§ **TASK TO CARRY OUT**
Start at the line below containing "For every named target in this 768×1024" and stop at the line containing "[facebook-square] (1138, 326)". Repeat every line of that stretch exactly, and nothing outside it.

============

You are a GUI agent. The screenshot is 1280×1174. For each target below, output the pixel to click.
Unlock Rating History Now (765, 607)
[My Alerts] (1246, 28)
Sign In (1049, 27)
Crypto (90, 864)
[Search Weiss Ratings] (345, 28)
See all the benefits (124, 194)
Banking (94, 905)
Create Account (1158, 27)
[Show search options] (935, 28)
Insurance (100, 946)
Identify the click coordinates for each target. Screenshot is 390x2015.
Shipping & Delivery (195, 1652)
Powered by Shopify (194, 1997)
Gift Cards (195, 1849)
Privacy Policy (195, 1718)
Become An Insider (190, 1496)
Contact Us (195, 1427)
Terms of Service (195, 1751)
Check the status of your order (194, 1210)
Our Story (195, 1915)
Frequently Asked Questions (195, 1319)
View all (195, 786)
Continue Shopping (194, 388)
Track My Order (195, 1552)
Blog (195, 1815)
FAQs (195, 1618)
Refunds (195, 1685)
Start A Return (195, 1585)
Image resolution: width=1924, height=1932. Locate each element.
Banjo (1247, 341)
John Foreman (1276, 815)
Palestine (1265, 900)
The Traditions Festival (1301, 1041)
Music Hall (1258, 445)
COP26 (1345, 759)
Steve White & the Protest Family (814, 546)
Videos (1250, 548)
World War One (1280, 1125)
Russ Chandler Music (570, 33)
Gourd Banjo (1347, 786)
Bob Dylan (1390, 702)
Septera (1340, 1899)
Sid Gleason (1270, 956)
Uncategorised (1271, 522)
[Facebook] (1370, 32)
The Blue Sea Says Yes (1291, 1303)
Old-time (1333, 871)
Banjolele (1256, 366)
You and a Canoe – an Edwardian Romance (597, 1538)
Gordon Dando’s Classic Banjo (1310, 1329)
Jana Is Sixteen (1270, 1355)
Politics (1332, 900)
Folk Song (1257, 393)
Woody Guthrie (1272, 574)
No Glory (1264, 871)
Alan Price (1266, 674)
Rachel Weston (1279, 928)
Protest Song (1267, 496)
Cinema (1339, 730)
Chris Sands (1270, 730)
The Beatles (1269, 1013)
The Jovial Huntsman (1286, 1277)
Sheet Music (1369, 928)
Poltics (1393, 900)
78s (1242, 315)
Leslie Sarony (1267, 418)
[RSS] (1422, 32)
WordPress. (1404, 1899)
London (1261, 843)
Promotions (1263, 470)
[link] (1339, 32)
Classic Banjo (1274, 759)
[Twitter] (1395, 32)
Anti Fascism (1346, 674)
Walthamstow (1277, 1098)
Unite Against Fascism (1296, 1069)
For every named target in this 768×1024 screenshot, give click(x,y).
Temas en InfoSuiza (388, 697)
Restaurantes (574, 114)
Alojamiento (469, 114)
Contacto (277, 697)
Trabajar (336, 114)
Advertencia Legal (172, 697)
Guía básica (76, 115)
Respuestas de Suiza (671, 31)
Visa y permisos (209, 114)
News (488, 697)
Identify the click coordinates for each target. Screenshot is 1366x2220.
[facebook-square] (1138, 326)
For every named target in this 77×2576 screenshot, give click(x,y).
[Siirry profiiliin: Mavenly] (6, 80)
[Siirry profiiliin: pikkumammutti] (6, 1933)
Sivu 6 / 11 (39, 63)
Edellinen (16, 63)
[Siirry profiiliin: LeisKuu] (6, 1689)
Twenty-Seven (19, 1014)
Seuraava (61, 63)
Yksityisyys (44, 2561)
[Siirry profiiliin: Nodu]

============

§ **TASK RESPONSE**
For every named target in this 768×1024 screenshot, give click(x,y).
Temas en InfoSuiza (388, 697)
Restaurantes (574, 114)
Alojamiento (469, 114)
Contacto (277, 697)
Trabajar (336, 114)
Advertencia Legal (172, 697)
Guía básica (76, 115)
Respuestas de Suiza (671, 31)
Visa y permisos (209, 114)
News (488, 697)
Identify the click coordinates for each target. Screenshot is 1366x2220.
[facebook-square] (1138, 326)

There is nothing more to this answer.